▸ Collected data
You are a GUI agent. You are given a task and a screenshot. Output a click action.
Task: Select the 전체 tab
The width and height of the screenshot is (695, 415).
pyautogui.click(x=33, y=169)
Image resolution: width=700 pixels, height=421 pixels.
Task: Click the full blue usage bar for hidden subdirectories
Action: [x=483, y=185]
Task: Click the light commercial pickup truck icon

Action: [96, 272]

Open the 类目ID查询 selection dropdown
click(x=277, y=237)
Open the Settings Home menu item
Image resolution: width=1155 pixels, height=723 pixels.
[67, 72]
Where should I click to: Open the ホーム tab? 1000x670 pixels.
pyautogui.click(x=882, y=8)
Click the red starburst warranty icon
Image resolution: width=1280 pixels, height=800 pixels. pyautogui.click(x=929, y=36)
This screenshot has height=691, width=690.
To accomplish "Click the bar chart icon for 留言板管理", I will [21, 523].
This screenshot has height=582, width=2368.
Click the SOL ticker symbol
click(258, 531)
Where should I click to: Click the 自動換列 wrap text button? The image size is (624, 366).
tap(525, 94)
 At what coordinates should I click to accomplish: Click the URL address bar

▸ Task item
Would you give the number of lines above that hold "This"? Only the number is needed.

▸ Response to the exercise
2